Sulh Ceza Hakimi’nin karşısına siyah çöp poşetine sarılı şekilde çıkarılan Adufu'nun hiçbir soruya cevap veremediğini, hatta oturamadığını, bu şekilde ifade aşaması tamamlandıktan sonra tutuklama kararı verildiğini belirten Tosun, "İki meslektaşımız, adliye koridorlarında kişinin siyah çöp poşetine sarılı şekilde götürüldüğünü görünce polislere müdahale edip, bunun insanlık onuruna aykırı olduğunu ve yaptıklarının işkence suçu teşkil ettiğini söylemelerine rağmen kolluk görevlileri tarafından dikkate alınmıyor. Adufu’nun sevki, siyah çöp poşeti içinde gerçekleştiriliyor" dedi.
Şakran T Tipi Kapalı Cezaevi’ne giderek Adufu’yla görüşmek istediklerini ancak tahliye olduğunu öğrendiklerini anlatan Tosun, "Tutuklandığı gün bilincinin kapalı olduğu, doğrudan ambulans çağrılarak şehir hastanesine sevk edildiği belirtilmişti. Şehir Hastanesi’nden edindiğimiz bilgilere göre, kişi bilinci kapalı şekilde hastaneye getiriliyor, 20 gün yoğun bakımda kalıyor ve bilinci hiç açılmadan orada hayatını kaybediyor" bilgilerini verdi.

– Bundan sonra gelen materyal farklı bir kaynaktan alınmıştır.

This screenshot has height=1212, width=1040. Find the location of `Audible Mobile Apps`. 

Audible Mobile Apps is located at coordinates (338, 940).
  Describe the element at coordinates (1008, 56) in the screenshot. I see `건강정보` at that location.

"SORUŞTURMAYI TAKİP EDECEĞİZ"
Soruşturma aşamasının en başından itibaren birden fazla usulsüzlük olduğunun görüldüğünü söyleyen Avukat Tosun, "Sulh Ceza ifadesinde çöp poşetine sarılı bir kişinin, hiçbir soruya cevap veremeyen ve yürüme yetisini tamamen kaybetmiş bir halde hangi şartlarda ifadesinin alındığı, neden tutuklandığı ve eğer yeterli tıbbi destek sağlanmış olsaydı yaşayıp yaşayamayacağı sorularını soruyoruz. İzmir Barosu olarak bu süreçte payı olan sağlık personeli, kolluk görevlileri, Sulh Ceza Hâkimi, Cumhuriyet Savcısı ve diğer tüm sorumlular hakkında suç duyurusunda bulunduk. Soruşturmayı da yakından takip ediyoruz. Adufu’nun ölümünün takipçisi olacağımızı, bu olay aydınlatılana ve tüm sorumlular hak ettikleri cezayı alana kadar süreci bırakmayacağımızı kamuoyuyla paylaşıyoruz" diye konuştu.